Our economy has faced an increasingly difficult external
environment as the euro area has been engulfed by a crisis whose
severity has become progressively more obvious. As a result, a black
cloud of uncertainty has weighed on confidence, household spending, bank
funding costs and business investment. That has been reflected in slower
than expected output growth at home, and has prompted further easing in
monetary policy from its already exceptionally accommodative stance.
With the Monetary Policy Committee (MPC) unanimous in voting to keep
Bank Rate at 0.5% each month, that easing has been implemented via gilt
purchases. In broad terms, the policy debate has been framed by the
question of whether there is room to stimulate the economy without
posing an unacceptable risk to inflation in the medium term. I have
taken the view that the slow growth of wages signals subdued underlying
domestic cost pressures, despite weak measured productivity. The
puzzling weakness of measured productivity is likely in part to reflect
a large persistent but not permanent fall in underlying productivity
relative to its pre-crisis trend. But in my view it is also likely that
a recovery in demand would prompt a rapid improvement in measured
productivity, implying a stronger case than otherwise for monetary
easing.
A year ago, the MPC was part way through a programme of 75bn of
asset purchases that had begun in October 2011. The problems in the euro
area were intensifying. CPI inflation was close to 5%, having been
pushed up by VAT, energy and import prices. Although we expected
inflation to fall back over 2012 as the effect of these temporary
factors dissipated, there was considerable uncertainty around its path.
Nevertheless it was reassuring that underlying domestic inflationary
pressures remained subdued, with wage growth close to 2% and slack in
the labour market, such that on the balance of risks inflation looked
likely to be around target in the medium term.
Little had changed at the time of our December meeting. By January
there had been an improvement in financial market sentiment prompted by
the ECBs longer-term refinancing operation. But, while this initiative
reduced the immediate risks facing European banks, it did not tackle the
fundamental problems of indebtedness and competitiveness in the euro
area. At our December and January meetings I voted to continue with the
announced programme of asset purchases.
At the time of our February meeting, inflation had fallen
substantially, to 3.6% in January. Despite some signs of improvement in
world activity indicators, the outlook for UK growth remained weak in
the near term due to stagnation in the euro area. In our February
Inflation Report we judged that, without further asset purchases, the
slack in the economy would cause inflation to undershoot the target in
the medium term. I therefore voted to increase the stock of asset
purchases by 50bn to 325bn, which would be implemented over three
months. At our March and April meetings the outlook had not changed
sufficiently to warrant a change to this policy. In May I did not vote
for further asset purchases, although this decision was finely balanced.

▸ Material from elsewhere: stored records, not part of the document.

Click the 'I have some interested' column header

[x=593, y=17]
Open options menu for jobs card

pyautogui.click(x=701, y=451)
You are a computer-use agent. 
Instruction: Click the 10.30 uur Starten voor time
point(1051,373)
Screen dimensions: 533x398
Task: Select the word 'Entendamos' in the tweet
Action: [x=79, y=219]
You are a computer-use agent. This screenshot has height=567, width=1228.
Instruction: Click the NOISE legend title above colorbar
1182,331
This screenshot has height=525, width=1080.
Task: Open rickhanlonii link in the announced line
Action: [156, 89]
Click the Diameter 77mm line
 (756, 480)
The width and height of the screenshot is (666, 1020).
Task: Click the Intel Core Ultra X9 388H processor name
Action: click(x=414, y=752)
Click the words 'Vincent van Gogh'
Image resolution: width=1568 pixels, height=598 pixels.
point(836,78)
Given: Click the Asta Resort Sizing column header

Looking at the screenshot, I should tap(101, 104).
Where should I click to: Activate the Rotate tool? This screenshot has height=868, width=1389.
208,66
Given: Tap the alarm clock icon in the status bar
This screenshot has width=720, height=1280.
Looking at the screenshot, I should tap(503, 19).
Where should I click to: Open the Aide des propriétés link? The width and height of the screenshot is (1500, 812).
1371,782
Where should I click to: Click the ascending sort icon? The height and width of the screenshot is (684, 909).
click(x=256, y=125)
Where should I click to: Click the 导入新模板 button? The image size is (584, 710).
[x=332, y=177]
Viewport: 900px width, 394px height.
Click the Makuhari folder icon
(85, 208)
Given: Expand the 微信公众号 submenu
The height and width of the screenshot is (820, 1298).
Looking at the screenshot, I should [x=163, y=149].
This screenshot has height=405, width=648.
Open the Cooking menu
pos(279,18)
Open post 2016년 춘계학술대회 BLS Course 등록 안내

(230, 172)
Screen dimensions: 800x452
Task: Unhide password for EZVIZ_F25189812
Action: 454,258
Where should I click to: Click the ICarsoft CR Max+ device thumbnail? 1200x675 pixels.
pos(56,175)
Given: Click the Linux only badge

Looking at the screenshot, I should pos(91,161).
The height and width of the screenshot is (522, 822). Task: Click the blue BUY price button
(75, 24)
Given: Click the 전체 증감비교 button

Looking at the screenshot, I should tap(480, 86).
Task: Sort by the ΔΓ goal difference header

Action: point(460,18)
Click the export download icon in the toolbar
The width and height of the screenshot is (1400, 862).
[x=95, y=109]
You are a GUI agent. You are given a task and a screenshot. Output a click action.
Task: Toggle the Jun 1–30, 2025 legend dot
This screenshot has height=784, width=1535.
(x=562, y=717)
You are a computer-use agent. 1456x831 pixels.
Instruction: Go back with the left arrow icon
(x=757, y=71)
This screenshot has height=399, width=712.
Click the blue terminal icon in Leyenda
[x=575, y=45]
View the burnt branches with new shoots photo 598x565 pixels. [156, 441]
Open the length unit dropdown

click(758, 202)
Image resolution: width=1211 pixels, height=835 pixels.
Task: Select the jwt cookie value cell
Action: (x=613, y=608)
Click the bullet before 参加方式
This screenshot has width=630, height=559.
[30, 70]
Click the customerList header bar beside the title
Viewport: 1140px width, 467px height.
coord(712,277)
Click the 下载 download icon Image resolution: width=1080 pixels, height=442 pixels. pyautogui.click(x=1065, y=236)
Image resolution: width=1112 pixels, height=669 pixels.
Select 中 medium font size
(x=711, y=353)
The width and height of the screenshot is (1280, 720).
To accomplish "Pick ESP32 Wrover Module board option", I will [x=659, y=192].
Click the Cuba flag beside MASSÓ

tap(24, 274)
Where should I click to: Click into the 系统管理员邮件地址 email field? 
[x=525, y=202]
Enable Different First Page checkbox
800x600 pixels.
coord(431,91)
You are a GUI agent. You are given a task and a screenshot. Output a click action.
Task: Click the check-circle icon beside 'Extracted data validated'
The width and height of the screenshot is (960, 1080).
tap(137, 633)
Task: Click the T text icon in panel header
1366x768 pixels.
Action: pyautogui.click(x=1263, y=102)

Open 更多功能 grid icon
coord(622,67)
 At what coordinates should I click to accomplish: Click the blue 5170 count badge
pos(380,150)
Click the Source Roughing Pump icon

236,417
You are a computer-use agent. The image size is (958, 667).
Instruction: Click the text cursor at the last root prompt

By June inflation had fallen further and the threat to UK and global
activity from tensions within the euro area had intensified. The balance
of risks to inflation had shifted to the downside, and I voted for 50bn
of asset purchases in both June (in a minority) and July (in a
majority). Those decisions took into account the likely impact of the
Funding for Lending Scheme and the activation of the Banks Extended
Collateral Term Repo facility. At each subsequent meeting I have voted
to maintain the stock of asset purchases at 375bn. In November that
decision took into account the effect of the Governments decision to
use the cash holdings in the Asset Purchase Facility to reduce the stock
of government debt.
Looking ahead, policy continues to face some fundamental
challenges. The economic outlook, described in detail in the November
Inflation Report, is for a slow recovery in output with inflation above
target for some time, but declining in the medium term. Underlying this
outlook is an unfavourable external environment. Imbalances in the
pattern of international spending remain. With surplus countries
reluctant to expand domestic demand and deficit countries restraining
domestic spending to reduce their debt ratios, we have a recipe for weak
global growth. Such an outlook poses real challenges for our strategy of
rebalancing the UK economy. It may be unreasonable to expect anything
other than a slow and protracted recovery absent a further fall in the
real exchange rate. In such an environment, there are limits to the
ability of domestic policy to stimulate private sector demand as the
economy adjusts to a new equilibrium.
Nevertheless, I stand ready to vote to adjust policy in either
direction as the balance of risks to the outlook for inflation
changes. In the event that further easing is required, I believe it
appropriate to continue with our policy of purchasing gilts.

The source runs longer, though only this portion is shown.